The source is a hollow-core fiber filled with xenon gas. Figure 1 shows the fabricated fiber consisting of 8 silica tubes encircling the core area (radius R =22 μm). The strategy to reduce the RS noise to a negligible level is threefold. Firstly, since light propagates into a hollow-core, only a minute fraction of the optical spatial mode overlaps with silica (<10−5 according to our simulations). Secondly, filling the core with a noble gas ensures that the optical guided mode interacts with a Raman-scattering inactive medium. And thirdly, to mitigate the effect of the tiny overlap with silica, the fiber design was chosen to allow far-detuned phase-matching where signal and idler photon frequencies are separated by 99.3 THz from the pump42. With such large detuning, the photons are created well above the most significant Raman line located at 13.1 THz. Only higher order RS interactions involving more than 5 phonons lead to such detuning13,15. Such a far-detuned phase-matching has also the beneficial effect of a negligible pump diffusion and allows the use of lossless dichroic mirrors and broadband bandpass filters to separate the emitted photons from the pump. By eliminating the RS, the main objective of this strategy is to generate fibered photon-pairs with the highest possible signal to noise ratio. Finally, the fiber dispersion has been designed such that the phase-matching configuration gives a signal at 760–800 nm wavelength range, which is compatible with Rubidium or Cesium absorption spectral locations, and lies in the range of Silicon single photon detector, and an idler at telecom wavelength (See Supplementary Note 1d). Moreover, as previously demonstrated42, such IC-HCPCF allows to engineer the spectral correlations. Here we have chosen a configuration that minimizes spectral correlations43. This allows, when using the signal photon to herald the idler, to obtain a telecom wavelength single photon with high state purity.

Figure 1
figure 1

(a) Experimental setup. Light pulses from a Yb laser with a duration of 230 fs, repetition rate of 2 MHz and a central wavelength of λp = 1033 nm are coupled to the gas-filled HCPCF. The propagation loss at pump, signal and idler wavelengths are below 0.1 dB/m (see Supplementary Note 1e). Prior to the fiber, a half-wave plate controls the laser polarization. At the fiber output, the signal and idler are separated thanks to a set of 3 dichroic mirrors, together with one broadband filter (shortpass and longpass filter for the signal and idler arm, respectively) and one bandpass filter (10 nm width for the signal and 12 nm for the idler) on each arm. Since signal and idler wavelengths are not in the same frequency range, the detectors are either Si or InGaAs single-photon detectors (both with single mode fiber coupling). (b) Measured central idler frequency as a function of xenon gas pressure. The right axis gives the associated signal frequencies fulfilling energy conservation. The dark line corresponds to the simulated phase-matched frequencies. The red star indicates the experimental configuration.
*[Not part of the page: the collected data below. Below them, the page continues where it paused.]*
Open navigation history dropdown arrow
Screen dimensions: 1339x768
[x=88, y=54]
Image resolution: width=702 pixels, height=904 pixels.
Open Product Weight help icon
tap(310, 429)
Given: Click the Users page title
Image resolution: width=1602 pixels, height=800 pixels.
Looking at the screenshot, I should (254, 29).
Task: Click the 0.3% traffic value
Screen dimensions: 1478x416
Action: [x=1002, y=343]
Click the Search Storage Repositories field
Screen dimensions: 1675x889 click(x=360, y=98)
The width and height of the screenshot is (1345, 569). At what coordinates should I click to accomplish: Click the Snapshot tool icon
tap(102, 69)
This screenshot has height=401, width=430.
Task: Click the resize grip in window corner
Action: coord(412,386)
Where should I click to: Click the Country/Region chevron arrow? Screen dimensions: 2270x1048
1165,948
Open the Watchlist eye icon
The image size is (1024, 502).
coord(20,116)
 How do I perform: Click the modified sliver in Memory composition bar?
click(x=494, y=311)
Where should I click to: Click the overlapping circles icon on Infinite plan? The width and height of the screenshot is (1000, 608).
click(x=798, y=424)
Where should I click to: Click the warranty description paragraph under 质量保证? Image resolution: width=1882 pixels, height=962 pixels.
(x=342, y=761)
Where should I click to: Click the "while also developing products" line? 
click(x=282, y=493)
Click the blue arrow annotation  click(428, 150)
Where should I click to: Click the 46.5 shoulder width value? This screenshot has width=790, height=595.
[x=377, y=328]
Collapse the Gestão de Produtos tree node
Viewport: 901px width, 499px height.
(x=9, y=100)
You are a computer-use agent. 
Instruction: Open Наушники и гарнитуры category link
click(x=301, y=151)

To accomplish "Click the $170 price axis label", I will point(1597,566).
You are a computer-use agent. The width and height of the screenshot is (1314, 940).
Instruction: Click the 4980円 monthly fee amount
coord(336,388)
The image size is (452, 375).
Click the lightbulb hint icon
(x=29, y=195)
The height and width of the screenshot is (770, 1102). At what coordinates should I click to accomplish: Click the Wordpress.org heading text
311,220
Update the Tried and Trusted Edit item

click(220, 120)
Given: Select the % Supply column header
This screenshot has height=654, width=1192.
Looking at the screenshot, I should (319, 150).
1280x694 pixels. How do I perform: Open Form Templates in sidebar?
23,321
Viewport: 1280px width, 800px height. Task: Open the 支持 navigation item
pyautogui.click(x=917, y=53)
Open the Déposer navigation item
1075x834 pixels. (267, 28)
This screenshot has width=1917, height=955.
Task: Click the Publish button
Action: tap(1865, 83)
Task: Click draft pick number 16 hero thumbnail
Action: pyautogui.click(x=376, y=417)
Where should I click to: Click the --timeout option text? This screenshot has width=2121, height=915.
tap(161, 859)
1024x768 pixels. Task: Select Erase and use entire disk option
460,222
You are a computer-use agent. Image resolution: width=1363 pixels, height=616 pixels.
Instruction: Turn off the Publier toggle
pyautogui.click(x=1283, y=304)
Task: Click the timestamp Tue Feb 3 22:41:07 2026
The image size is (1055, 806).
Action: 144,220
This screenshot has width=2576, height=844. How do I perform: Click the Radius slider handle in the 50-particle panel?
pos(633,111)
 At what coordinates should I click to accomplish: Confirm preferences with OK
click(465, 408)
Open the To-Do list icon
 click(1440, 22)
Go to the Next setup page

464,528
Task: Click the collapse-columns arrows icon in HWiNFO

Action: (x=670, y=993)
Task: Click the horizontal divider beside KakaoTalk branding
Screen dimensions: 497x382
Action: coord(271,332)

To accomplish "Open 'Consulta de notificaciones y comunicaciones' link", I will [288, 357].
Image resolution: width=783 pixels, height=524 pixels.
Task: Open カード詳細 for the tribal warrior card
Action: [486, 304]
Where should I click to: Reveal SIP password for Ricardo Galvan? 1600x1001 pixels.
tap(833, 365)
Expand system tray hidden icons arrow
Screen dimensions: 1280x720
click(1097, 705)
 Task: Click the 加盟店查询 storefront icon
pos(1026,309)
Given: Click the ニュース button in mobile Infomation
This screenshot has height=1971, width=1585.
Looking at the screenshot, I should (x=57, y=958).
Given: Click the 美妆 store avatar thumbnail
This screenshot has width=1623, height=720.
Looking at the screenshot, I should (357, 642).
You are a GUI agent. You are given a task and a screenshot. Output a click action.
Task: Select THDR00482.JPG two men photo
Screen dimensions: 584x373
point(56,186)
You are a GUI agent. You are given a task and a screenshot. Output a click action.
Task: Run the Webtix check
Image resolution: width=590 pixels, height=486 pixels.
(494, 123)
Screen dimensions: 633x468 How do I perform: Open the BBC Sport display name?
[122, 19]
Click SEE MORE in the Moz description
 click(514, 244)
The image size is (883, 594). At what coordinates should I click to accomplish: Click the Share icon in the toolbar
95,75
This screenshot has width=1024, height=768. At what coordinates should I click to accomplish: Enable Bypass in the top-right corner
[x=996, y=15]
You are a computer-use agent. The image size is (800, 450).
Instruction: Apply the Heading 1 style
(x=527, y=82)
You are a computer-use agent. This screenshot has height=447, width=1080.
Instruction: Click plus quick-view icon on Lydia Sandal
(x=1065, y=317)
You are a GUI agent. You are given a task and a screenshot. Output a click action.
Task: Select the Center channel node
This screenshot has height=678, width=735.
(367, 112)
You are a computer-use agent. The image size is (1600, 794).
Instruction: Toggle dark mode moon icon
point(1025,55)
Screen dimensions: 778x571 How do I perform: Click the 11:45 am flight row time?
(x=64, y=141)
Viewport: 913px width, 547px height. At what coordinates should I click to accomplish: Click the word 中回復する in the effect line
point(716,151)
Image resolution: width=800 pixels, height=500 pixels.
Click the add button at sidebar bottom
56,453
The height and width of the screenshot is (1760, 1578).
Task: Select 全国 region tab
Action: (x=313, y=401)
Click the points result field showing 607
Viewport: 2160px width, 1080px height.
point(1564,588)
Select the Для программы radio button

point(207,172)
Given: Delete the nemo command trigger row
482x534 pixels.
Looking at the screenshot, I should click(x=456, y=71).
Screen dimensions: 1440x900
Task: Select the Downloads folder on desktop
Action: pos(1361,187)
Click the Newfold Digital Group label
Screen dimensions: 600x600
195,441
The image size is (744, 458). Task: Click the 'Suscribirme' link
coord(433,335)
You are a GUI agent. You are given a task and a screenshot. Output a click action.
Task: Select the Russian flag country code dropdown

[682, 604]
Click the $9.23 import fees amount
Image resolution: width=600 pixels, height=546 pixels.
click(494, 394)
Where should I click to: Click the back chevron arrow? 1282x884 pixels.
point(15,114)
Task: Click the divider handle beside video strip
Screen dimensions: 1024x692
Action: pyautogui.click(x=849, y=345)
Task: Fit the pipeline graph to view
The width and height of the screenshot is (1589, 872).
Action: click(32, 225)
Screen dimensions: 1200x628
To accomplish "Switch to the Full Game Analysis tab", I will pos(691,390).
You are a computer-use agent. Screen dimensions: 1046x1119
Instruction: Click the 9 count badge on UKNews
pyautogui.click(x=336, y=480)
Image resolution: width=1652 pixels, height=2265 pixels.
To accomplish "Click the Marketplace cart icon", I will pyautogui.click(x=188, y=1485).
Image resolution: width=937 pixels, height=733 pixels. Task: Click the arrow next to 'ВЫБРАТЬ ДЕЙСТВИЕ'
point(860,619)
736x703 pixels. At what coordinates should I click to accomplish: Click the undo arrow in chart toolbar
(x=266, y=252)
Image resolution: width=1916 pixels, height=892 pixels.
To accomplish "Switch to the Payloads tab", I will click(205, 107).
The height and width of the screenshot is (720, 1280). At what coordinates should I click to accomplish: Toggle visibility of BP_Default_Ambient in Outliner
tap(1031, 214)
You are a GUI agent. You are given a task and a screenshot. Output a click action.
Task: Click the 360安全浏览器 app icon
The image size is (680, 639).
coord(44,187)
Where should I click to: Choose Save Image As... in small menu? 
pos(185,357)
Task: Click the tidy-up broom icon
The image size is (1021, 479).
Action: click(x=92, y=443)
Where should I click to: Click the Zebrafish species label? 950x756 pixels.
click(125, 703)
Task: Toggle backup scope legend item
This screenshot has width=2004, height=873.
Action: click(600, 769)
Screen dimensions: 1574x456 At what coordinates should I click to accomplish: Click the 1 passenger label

Figure 1b illustrates the source tunability by showing the measured signal and idler wavelengths when the gas pressure is varied from 2 to 5 bar42. The results show that within this short pressure range, the idler covers both S–C and L telecom band, when the fiber is pumped with laser set at 1033 nm. The star symbol indicates our operating experimental parameters (i.e. a gas-pressure of 4 bar, a signal wavelength at λs = 700 nm and the idler at λi = 1570 nm) set for the heralded single photon source detailed below.

Photon-pair source

The set-up to characterize the performances of the source is described in Fig. 1a. Femtosecond laser pulses are injected into the fundamental spatial mode of the gas-filled HCPCF and create co-propagating photon pairs within the fiber core. At the fiber output, the signal and idler photons are filtered and detected individually using standard coincidence correlation scheme. Our analysis relies on the pump power dependence of (i) the recorded counts on signal and idler path detectors and (ii) peaks of the histograms of time delays between signal and idler detections. The recorded counts include parametric photons evolving quadratically with pump power, Raman-scattered photons evolving linearly and the independently measured constant dark counts with respective coefficients cx, bx and ax with x {s, i} for signal and idler. Thus, by fitting the evolution of the count number as a function of the injected pump power P, one can evaluate the different contributions:

$${N}_{x}={a}_{x}+{b}_{x}P+{c}_{x}{P}^{2}$$
(1)

The count rate of signal and idler photons as a function of the average pump power is shown in Fig. 2. The perfect match (see Supplementary Note 2a) with a quadratic polynomial \((\,\propto \,{P}^{2})\), over more than one decade, is a first element of proof of photon-pair generation and of the negligible RS. Furthermore, the number of detected signal and idler counts can then be simply written: \({N}_{s/i}={{\rm{DC}}}_{s/i}+{T}_{s/i}\eta {P}^{2}\) where \({{\rm{DC}}}_{s/i}\) designates the dark count, η the generation efficiency, P the pump power and \({T}_{s/i}\) the overall transmission in the signal and idler paths including detector quantum efficiencies (typically \({T}_{s}\approx 18 \% \) and \({T}_{i}\approx 6 \% \) essentially limited by detector quantum efficiencies and coupling efficiency in the single mode fibers connected to the detectors).

Figure 2
figure 2

(a) Signal and (b) idler counts as a function of the average pump power. The red lines correspond to a pure quadratic fit (cs/i P2). The dark counts have been subtracted (as = 313 Hz, ai = 2120 Hz). Fit parameters: cs = 0.66 s−1m W−2 and ci = 0.27 s−1m W−2. The different single-photon count rates in the two channels are mainly due to the different quantum efficiencies of signal and idler detectors.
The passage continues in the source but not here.